NFXF MasterClass™ for Professionals

By Professionals, For Professionals

Fragile X MasterClasses offer professional education from experts in the field of Fragile X.  The course for genetic professionals — NFXF MasterClass™ – Genetics of Fragile X — is presented by Susan Howell, MS, CGC, and Matthew Walsh, MMSc, CGC, and has continuing education credits available. The two-part course for educators — NFXF MasterClass™ – Fragile X 101 for Educators Part 1 & 2 (also available individually) — is presented by Tracy Stackhouse, MA, OTR, and Marcia Braden, PhD.

NFXF Research Readiness Program

Building Meaningful Partnerships With Researchers

Learn more about our collaborative pipeline to support the development and execution of research in Fragile X-associated disorders.

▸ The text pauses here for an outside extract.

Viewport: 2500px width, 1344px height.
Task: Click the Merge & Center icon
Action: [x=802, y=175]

Our Research Readiness Program provides every researcher in the Fragile X field the opportunity to engage with experts and families to ensure that proposed research is scientifically sound, relevant, and patient-centric. This innovative program grounds us in what research is about — creating meaningful change and hope for families living with Fragile X.

NFXF Data Repository

Qualitative Survey Data

The NFXF Data Repository was created to help advance Fragile X research by making previously inaccessible, collected data available to researchers and investigators. By centralizing data from caregiver surveys, research studies, and other data collection sources, the NFXF Data Repository streamlines data access to accelerate effective treatments and improve the quality of life for individuals living with Fragile X.

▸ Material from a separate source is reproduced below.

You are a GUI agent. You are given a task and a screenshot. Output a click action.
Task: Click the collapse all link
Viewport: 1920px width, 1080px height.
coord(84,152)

International Fragile X Premutation Registry

Connect to Individuals Around the World

NFXF has partnered with an advisory committee of international Fragile X professionals to create the International Fragile X Premutation Registry. Registrants provide contact information and basic medical background so they can be recruited for future research projects focused on the understanding and treatment of Fragile X premutation-associated conditions, including Fragile X-associated tremor/ataxia syndrome (FXTAS).

FORWARD-MARCH

Registry & Database

FORWARD-MARCH is the next step following the highly successful research study FORWARD (Fragile X Online Registry With Accessible Research Database) that began in 2012. The original FORWARD study created the largest database of information on Fragile X syndrome in the United States. Data from the study has been used by researchers to learn about the lives of people with FXS.

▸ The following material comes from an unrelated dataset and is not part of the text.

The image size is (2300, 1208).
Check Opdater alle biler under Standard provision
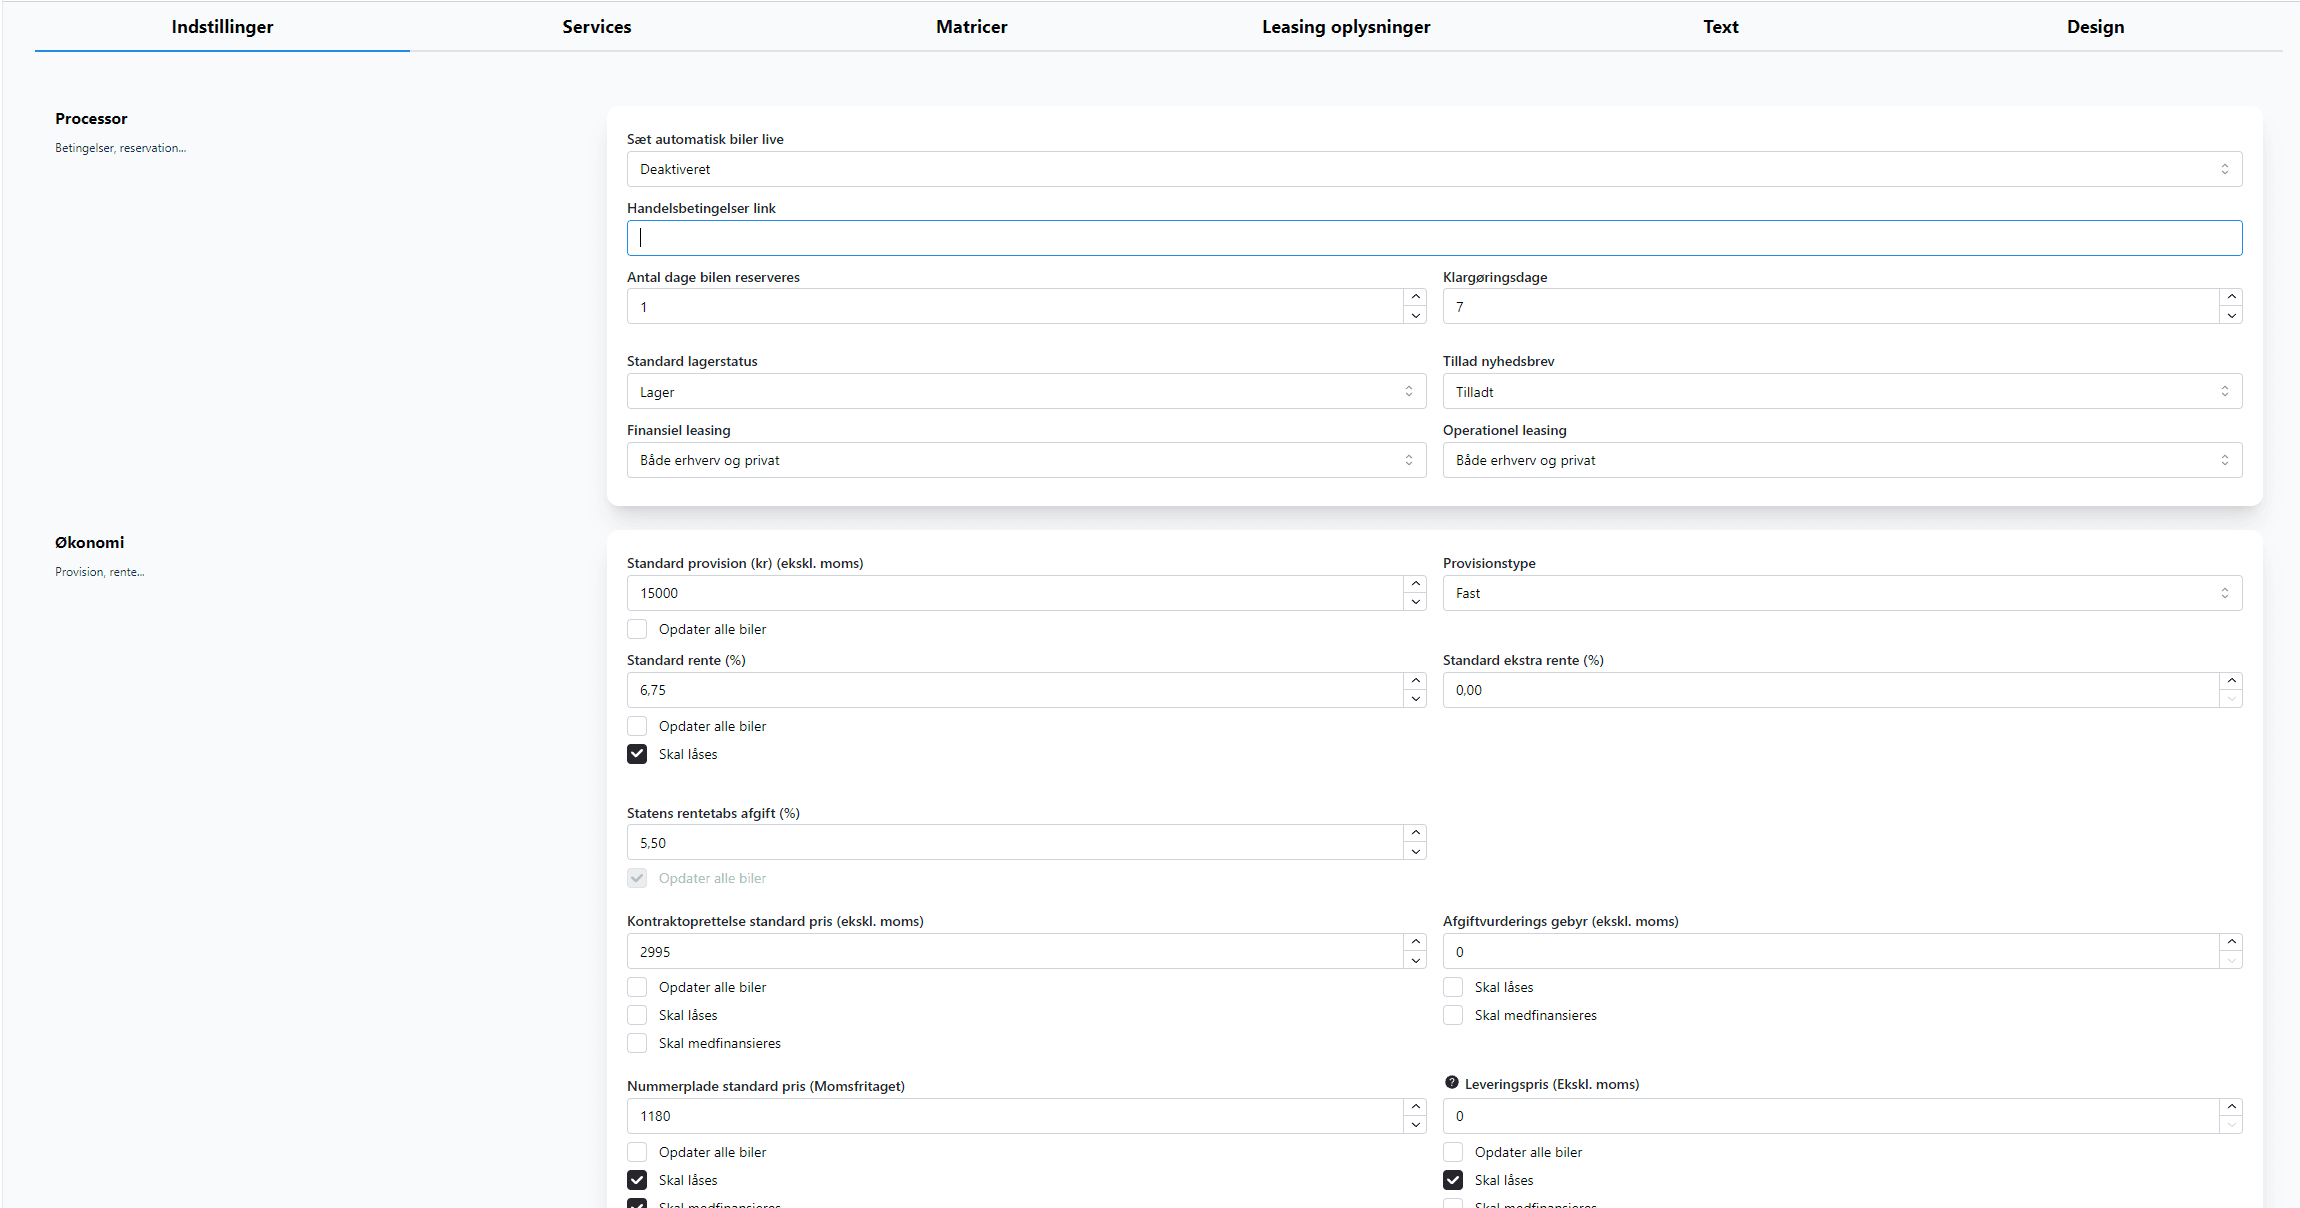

NFXF-Led Patient-Focused Drug Development Meeting

Learning About Life with Fragile X From the Fragile X Community

The NFXF-led patient-focused drug development meeting was held on March 3, 2021. The purpose of this meeting was for the FDA and other researchers to hear from the Fragile X community to help guide future drug development in Fragile X syndrome. We asked patients, family members, caregivers, and patient advocates to share their experiences at this meeting while all other attendees were in listening mode. What they shared can inform the FDA’s decisions and oversight both during drug development and during the FDA’s review of a marketing application. The final report summarizes the meeting, helping researchers design more patient-centric and effective treatments.

Marketing Your Research Opportunities

The MyFXResearch Portal

A key goal of the National Fragile X Foundation is to connect patients and families living with Fragile X to the researchers who are leading the clinical trials and research studies. We do this by offering targeted recruitment services through our extensive database and social media presence. Over the last decade, this highly successful service has been invaluable in reaching the Fragile X community and promoting participation in clinical trials, research studies, and surveys; allowing researchers to effectively recruit the necessary qualified participants.

Fragile X Clinics

The Fragile X Clinical & Research Consortium: Clinics Specializing in the Care of Fragile X Patients

Created in 2006 in response to the growing needs of families, each Fragile X clinic is staffed by knowledgeable specialists experienced in the evaluation and treatment of the three identified Fragile X conditions: Fragile X syndrome, Fragile X-associated tremor/ataxia syndrome, and Fragile X-associated primary ovarian insufficiency. We also have a list of international Fragile X Syndrome clinics and organizations and a list of clinics specializing in FXTAS treatment.

NFXF Research Awards

Are You a Summer Scholar or Junior Investigator?

We have two important research awards. The Randi J. Hagerman Summer Scholars Research Awards introduce undergraduate students or students in professional training programs to research in the Fragile X field. The NFXF Junior Investigator Awards promote and grow future research and treatment professionals in the Fragile X field by providing the invaluable experience of attending, networking, and presenting at the NFXF International Fragile X Conference.